Dans ces conditions, on ne peut pas dire que la greffe du visage est réellement envisageable à court terme. Pour le Dr Petit, « un protocole est en cours d’élaboration à l’hôpital Henri-Mondor. La toute première intervention doit être uniquement guidée par des motivations médicales. Le facteur de la réussite passe par la convergence de la bonne technique, de la bonne équipe, de la bonne indication et du bon moment opératoire. Les chirurgiens doivent avoir le droit de réaliser cette opération mais ils ont aussi une obligation de résultat ».

Un « troisième visage ».

Plusieurs équipes dans le monde travaillent déjà sur ce sujet et, en décembre 2003, celle du Pr Warren Breidenbach de Louisville – qui avait pratiqué la première greffe de mains aux Etats-Unis – a présenté un travail original au cours du congrès sur les allogreffes de mains et de tissus composites qui a eu lieu à Bruxelles.
Les investigateurs ont tenté de répondre à la question : quel serait l’aspect visuel et esthétique d’un visage greffé ? Pour cela, ils ont prélevé le masque facial (tissus cutanés et sous-cutanés exclusivement) de 20 cadavres et ils les ont placés sur des faces après ablation du tissu facial.
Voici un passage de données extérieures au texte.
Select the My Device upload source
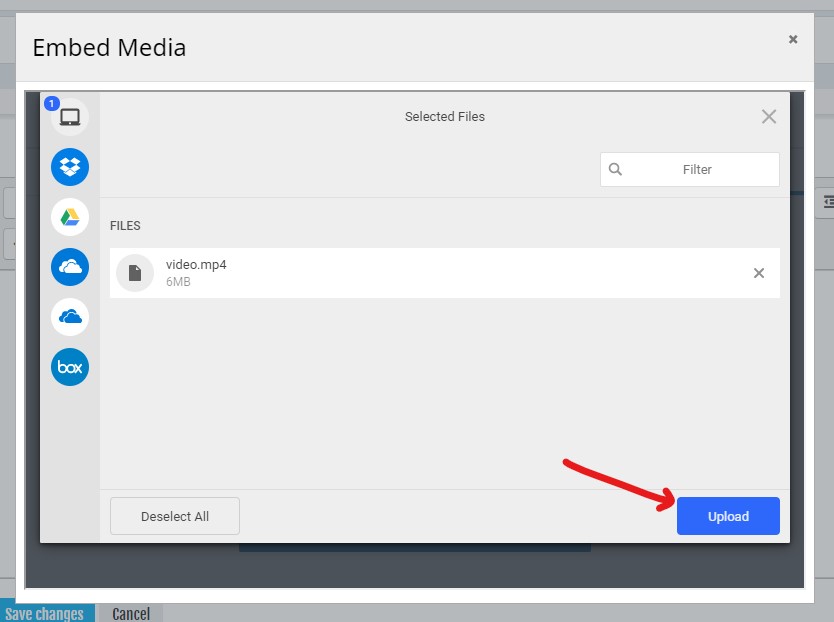The height and width of the screenshot is (622, 834). 69,116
Le nouveau visage possédait des similarités avec celui du donneur et celui du receveur. Néanmoins, il était doté de particularités propres qui en faisaient un « troisième visage ».
Pour le Dr Bernard Cornette de Saint Cyr, chirurgien plasticien à la clinique esthétique Spontini, à Paris, « il s’agit là d’un concept totalement différent de ce qui est vécu habituellement en chirurgie esthétique : greffer un visage pourrait permettre à certains patients totalement défigurés de retrouver un organe de communication et de vie sociale et non d’améliorer l’aspect esthétique d’un visage. Le résultat de l’intervention en termes visuels sera fonction des tissus greffés : dans le cas le plus extrême, il est imaginable que l’ensemble os-tissus cellulo-graisseux-muscle-peau-graisse sous-cutanée soit greffé et, dans ces conditions, le visage sera tout à fait semblable à celui du donneur, alors que si seul le masque facial est greffé, son aspect sera influencé par les reliefs osseux et cartilagineux du receveur ».

Dr ISABELLE CATALA

L’article « Facial transplantation: where do we stand ? », du Dr François Petit sera publié en avril par la revue « Plastic and reconstructive surgery ».